Chronic wounds where granulation tissue has been allowed to develop and persist for a prolonged period can often be difficult to treat. The granulation tissue is a combination of capillaries, fibroblasts, and bacteria. Therefore, it is essential to debride all of the granulation tissue down to a clean fascial level. Antibiotic therapy and serial debridement may be in order for the larger wounds, depending on the severity of localized infection. After the resolution of infection, the wound can be covered with a skin graft and should heal without problems. When wound debridement leads to exposure of vital structure(s) and/or creates a significant dead-space defect, coverage with a flap of vascularized tissue is indicated.

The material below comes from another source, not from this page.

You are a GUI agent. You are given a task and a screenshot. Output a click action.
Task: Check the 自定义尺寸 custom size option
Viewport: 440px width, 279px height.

Exposed Bone Devoid of Periosteum and Exposed Joint

The first step in treating wounds where bone is exposed and devoid of periosteum is to avoid desiccation. This can be accomplished by moist or occlusive dressing changes, such as BIP (bismuth, iodophor, petrolatum). It is always important to remember that skin grafts will not take on an avascular wound beds as is seen in bone stripped of periosteum. Depending on the location and size of the defect, an adjacent fasciocutaneous flap is the simplest way to treat such a wound. However, when dealing with active infection, such as chronic osteomyelitis, the wound should first be treated with adequate debridement followed by a muscle or musculocutaneous flap. It is essential that any cavity be filled in order to prevent potential dead space which can act as a nidus for infection. After resection and reconstruction of sarcoma involving segments of long bone in continuity of major joints, large flap transfers, especially free flaps, are often necessary. In cases when barely sufficient local skin and soft tissue are available for direct closure, postoperative infection or radiation can propagate wound dehiscence, mandating consultation with a plastic surgeon for coverage. Supple soft tissue coverage over joints is vital for restoration of function.

Postradiation Wounds

Advances in radiotherapy have resulted in a marked decrease in injuries to the soft tissues, particularly to the skin. However, all patients will demonstrate radiation changes to the skin that are permanent and vary greatly in severity. The surgical treatment of a postradiation wound consists of extirpation of the ulceration to include the entire radiation field followed by coverage of the defect with muscle or a musculocutaneous flap, and if unavailable, omentum. Clinical clues to determine the affected field of radiation include hyperpigmentation of the skin, lack of the epidermal appendages, as well as a leathery appearance or feeling of the skin. Skin grafts alone are very likely to fail. Local skin flaps similarly may not adhere to the underlying postradiation bed or to the skin edges. Muscle and omental flaps are successful because they bring their own blood supply with origins outside the field of injury. Coverage of the muscle or omentum is accomplished by a split thickness skin graft during the initial reconstruction.

Important advances in limb salvage, particularly in the treatment of sarcomas of the bone, have been made possible by improvements in reconstructive microsurgery and orthopedic implants. In the past, because of the lack of adequate reconstructive options and the fact that more limited resections invariably resulted in local recurrence, radical amputation became the standard.

With the advent of limb sparing resections and modern reconstructive techniques, as many as 90% of patients may be spared an amputation with local recurrence rates under 10%.^2–7

The limb sparing resection techniques include compartmental and wide local excisions. In compartmental excision, the groups of involved muscles from origin to insertion, taking into account the locale of the old biopsy site and the presumed extent of the tumor, are removed. Wide local excision technique seeks to obtain a 2- to 3-cm margin without ever touching the tumor, ideally including one uninvolved fascial plane and the previous biopsy scar. An amputation is indicated when the resection results in a nonfunctional limb or when the disease process involves the entire extremity.